FOTO: Manuel Castells
26/03/18 18:55 Isabel Solana

"The best way to avoid harmful games is to promote good ones," or so Peppino Ortoleva, professor at the University of Turin (Italy), stated within the framework of a lecture that the Institute for Culture and Society (ICS) of the University of Navarra organized.

This researcher currently develops a project on games in which "those who bet see themselves as their families see them, and families see themselves from the point of view of the player," he explained.

During his presentation, Ortoleva developed the idea that bets, along with competitions, were the only games considered acceptable for adults in the industrial age. But he argued that this has been changing and we are now in a process of transformation.

"In the last 30 or 40 years," he said, "a variety of playful activities have invaded what we call the serious part of life. Now it is common to use games to get employees to learn to work in teams, and they are used in museums and art, for example."

He also recalled other more extreme cases, such as the use of games in war. In particular, he reported that in the conflict in Afghanistan "US soldiers used remote drones controlled from New Mexico; the platform they used was a video game with a joystick. But the weapons and the territory were real."

Technology and games

Regarding the growing use of new technologies in children's games, he explained that, "Although it is problematic when children use technology to watch pornography or put themselves at risk, technology itself does not have to be bad." In fact, he emphasized that children make imaginative use of it in many cases like using the phone for creative purposes, such as pretending to talk to a ghost or a king.

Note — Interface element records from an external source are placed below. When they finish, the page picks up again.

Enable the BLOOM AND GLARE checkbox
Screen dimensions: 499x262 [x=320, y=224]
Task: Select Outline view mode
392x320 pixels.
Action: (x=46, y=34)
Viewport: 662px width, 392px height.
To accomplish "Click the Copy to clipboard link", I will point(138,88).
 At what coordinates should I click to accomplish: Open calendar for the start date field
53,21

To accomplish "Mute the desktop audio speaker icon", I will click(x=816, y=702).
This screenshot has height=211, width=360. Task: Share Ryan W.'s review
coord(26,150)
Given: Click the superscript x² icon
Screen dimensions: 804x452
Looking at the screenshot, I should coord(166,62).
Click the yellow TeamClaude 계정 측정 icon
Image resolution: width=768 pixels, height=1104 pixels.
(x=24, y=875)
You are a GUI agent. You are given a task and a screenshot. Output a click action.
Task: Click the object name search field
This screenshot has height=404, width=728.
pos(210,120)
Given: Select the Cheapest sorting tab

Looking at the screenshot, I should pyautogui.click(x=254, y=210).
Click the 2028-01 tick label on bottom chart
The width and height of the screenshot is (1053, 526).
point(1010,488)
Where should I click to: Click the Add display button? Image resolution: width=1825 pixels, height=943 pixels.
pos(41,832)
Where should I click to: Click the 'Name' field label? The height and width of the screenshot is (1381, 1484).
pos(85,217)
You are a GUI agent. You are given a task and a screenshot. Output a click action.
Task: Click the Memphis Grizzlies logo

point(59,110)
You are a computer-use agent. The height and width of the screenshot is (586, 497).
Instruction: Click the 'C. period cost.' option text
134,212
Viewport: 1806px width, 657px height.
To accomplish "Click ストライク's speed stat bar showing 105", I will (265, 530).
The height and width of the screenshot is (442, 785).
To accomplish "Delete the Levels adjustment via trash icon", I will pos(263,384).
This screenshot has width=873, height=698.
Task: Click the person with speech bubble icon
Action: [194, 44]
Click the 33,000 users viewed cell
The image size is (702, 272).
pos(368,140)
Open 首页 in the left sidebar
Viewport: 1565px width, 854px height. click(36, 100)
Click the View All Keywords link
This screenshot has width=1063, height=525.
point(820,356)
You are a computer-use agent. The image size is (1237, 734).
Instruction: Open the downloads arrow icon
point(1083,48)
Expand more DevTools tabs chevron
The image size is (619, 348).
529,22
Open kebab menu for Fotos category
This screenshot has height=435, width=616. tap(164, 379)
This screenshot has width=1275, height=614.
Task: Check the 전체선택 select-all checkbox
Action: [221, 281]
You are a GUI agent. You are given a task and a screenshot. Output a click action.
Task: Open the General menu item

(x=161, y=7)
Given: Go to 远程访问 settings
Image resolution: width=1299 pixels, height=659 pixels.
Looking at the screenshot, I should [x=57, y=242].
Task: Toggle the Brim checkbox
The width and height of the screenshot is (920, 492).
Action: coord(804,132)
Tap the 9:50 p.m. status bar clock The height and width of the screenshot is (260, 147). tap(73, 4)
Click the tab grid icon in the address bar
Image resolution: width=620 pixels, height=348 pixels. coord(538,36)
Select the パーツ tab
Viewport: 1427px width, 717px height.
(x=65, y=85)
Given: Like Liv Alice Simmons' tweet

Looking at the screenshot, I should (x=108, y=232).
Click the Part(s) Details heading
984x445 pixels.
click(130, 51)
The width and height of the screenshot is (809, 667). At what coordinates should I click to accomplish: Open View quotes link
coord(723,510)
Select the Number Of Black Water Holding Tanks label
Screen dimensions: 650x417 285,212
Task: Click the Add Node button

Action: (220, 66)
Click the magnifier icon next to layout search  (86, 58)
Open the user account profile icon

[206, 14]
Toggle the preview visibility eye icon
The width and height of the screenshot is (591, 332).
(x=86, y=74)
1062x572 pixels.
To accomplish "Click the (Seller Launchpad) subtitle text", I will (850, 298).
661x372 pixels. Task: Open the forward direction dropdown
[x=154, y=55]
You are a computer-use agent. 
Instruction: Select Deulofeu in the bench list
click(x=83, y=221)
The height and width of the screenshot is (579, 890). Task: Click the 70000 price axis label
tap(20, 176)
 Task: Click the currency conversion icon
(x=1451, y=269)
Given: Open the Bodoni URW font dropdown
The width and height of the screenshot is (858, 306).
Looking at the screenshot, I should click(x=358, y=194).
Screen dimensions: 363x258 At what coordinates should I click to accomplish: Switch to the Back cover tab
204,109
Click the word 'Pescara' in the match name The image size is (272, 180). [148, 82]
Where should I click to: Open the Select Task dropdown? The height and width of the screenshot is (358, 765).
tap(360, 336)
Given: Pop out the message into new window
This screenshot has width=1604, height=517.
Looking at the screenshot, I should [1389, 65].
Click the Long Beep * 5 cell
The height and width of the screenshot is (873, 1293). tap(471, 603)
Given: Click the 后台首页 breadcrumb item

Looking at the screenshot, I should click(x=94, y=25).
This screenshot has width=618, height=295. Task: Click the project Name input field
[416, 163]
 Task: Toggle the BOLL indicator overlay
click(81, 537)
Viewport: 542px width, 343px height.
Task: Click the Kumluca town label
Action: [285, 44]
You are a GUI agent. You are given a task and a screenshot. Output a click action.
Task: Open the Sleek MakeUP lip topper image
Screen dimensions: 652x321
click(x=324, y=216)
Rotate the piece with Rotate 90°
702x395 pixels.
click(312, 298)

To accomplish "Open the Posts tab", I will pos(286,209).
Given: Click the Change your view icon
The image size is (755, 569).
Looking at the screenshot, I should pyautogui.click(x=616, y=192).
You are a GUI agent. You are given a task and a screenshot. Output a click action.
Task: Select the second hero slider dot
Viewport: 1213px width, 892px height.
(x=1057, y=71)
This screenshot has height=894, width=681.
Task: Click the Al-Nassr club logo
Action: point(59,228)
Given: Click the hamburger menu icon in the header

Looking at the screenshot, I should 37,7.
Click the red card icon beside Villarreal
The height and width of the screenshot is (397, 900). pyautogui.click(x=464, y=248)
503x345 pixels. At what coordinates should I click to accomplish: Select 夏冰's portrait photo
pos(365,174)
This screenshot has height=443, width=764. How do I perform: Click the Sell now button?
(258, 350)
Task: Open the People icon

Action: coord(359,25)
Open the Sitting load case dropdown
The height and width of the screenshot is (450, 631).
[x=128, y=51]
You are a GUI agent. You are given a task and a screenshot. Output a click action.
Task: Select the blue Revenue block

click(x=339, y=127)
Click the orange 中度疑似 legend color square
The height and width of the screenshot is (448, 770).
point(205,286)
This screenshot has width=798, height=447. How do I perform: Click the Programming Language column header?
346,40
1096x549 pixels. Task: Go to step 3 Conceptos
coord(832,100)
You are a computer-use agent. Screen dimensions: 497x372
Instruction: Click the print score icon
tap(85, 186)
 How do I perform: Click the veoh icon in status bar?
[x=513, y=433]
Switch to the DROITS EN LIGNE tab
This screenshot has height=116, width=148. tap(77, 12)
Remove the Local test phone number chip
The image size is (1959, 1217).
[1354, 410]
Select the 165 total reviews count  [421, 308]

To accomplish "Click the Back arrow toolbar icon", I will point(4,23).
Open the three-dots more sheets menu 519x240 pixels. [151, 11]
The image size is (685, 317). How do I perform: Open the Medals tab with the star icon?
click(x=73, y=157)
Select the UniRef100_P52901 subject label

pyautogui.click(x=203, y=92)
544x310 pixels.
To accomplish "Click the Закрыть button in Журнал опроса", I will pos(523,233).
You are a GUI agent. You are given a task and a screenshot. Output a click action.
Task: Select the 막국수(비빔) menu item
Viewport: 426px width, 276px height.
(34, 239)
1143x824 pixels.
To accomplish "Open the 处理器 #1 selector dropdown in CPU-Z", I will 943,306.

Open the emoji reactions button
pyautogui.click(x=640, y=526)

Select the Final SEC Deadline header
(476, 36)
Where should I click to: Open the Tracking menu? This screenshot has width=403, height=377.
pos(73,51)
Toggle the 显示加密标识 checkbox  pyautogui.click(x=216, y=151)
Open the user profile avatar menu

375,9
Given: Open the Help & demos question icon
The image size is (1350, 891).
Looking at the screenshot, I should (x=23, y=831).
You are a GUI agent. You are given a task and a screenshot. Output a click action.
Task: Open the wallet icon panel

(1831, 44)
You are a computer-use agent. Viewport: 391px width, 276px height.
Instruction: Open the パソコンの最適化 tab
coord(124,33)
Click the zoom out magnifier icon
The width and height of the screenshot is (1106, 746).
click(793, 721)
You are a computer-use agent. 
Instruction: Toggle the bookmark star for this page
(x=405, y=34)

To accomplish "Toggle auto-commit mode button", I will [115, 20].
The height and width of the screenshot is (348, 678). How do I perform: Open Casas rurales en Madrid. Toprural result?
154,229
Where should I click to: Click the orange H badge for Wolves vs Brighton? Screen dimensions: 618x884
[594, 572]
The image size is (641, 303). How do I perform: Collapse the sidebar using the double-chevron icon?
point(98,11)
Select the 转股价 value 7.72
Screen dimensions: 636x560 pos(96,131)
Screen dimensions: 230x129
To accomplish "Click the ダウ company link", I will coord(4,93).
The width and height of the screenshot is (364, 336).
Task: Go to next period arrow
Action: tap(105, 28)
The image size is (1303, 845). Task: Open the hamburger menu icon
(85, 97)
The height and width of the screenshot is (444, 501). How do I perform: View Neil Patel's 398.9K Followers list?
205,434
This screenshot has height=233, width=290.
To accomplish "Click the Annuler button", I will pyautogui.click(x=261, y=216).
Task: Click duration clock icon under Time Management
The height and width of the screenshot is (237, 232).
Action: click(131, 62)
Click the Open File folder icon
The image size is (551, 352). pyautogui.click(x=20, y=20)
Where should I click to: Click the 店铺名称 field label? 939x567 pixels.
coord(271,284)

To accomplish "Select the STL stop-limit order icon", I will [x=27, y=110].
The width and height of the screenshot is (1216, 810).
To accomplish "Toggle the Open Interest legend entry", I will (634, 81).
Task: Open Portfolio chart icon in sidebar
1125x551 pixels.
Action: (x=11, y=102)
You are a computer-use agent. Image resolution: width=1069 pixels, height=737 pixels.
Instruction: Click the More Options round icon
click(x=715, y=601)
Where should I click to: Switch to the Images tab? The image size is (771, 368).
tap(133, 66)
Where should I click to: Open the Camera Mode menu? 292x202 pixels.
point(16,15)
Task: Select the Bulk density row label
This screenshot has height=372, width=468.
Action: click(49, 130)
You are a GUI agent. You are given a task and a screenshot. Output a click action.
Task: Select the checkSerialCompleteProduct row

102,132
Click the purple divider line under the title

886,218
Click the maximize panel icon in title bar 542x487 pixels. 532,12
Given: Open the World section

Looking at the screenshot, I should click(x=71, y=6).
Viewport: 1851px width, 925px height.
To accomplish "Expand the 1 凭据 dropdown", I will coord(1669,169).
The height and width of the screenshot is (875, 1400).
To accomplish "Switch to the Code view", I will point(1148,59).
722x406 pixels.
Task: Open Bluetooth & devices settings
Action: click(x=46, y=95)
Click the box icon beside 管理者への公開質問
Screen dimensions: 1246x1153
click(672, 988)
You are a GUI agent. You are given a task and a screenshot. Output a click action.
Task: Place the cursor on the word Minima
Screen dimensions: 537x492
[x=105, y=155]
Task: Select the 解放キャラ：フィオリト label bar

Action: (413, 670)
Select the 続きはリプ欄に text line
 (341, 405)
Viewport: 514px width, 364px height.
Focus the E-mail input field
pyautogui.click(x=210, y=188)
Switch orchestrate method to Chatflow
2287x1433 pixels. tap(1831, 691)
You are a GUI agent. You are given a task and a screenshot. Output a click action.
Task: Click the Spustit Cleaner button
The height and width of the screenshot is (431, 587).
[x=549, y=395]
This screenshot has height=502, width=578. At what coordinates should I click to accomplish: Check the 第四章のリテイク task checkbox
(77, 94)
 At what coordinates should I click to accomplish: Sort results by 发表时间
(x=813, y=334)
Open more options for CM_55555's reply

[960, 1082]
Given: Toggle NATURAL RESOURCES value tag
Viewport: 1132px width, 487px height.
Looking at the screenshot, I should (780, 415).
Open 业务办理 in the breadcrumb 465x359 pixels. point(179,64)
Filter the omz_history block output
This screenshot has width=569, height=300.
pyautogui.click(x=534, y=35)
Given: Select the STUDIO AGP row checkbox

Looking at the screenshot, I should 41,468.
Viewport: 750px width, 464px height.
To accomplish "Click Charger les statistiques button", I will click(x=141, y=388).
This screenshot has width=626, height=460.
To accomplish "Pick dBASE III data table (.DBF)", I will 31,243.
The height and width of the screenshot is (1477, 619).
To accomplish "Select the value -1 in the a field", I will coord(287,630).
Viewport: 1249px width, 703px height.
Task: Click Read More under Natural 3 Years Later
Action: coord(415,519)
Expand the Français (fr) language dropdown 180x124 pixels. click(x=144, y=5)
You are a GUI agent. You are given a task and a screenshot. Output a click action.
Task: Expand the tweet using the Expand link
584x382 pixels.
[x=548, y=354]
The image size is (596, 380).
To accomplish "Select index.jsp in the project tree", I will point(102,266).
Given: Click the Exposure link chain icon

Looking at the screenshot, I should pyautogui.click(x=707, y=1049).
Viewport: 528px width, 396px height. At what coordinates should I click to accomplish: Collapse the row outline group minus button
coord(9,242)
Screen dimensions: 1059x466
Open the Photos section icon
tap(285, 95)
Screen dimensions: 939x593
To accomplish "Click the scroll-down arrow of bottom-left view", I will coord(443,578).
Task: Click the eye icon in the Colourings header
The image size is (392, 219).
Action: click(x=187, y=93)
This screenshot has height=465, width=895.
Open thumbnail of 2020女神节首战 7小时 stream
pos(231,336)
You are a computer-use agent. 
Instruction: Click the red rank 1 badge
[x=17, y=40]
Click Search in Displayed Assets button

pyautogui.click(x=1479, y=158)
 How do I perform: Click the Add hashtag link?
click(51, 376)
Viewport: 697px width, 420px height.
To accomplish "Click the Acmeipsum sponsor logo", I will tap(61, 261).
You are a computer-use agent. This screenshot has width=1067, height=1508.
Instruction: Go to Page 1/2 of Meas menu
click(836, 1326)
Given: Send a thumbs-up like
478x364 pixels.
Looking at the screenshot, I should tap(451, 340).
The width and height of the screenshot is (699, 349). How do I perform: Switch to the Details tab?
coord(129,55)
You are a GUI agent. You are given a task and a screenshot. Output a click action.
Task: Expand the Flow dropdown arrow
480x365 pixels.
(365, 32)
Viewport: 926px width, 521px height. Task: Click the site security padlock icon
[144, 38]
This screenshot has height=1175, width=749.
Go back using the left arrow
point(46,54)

"However," the professor noted, "gamification is not produced by the web or technology. It existed before as a trend; we played Dungeons and Dragons with a board and a pen." What has changed, in his opinion, is that the internet has given a technological form to this gamification trend.

The expert gave the V ICS Humanities and Social Sciences Lecture, which is an annual event with an invited researcher of international prestige. It aims to present to the University and society some of the topics that the humanities and social sciences research center at the University of Navarra studies.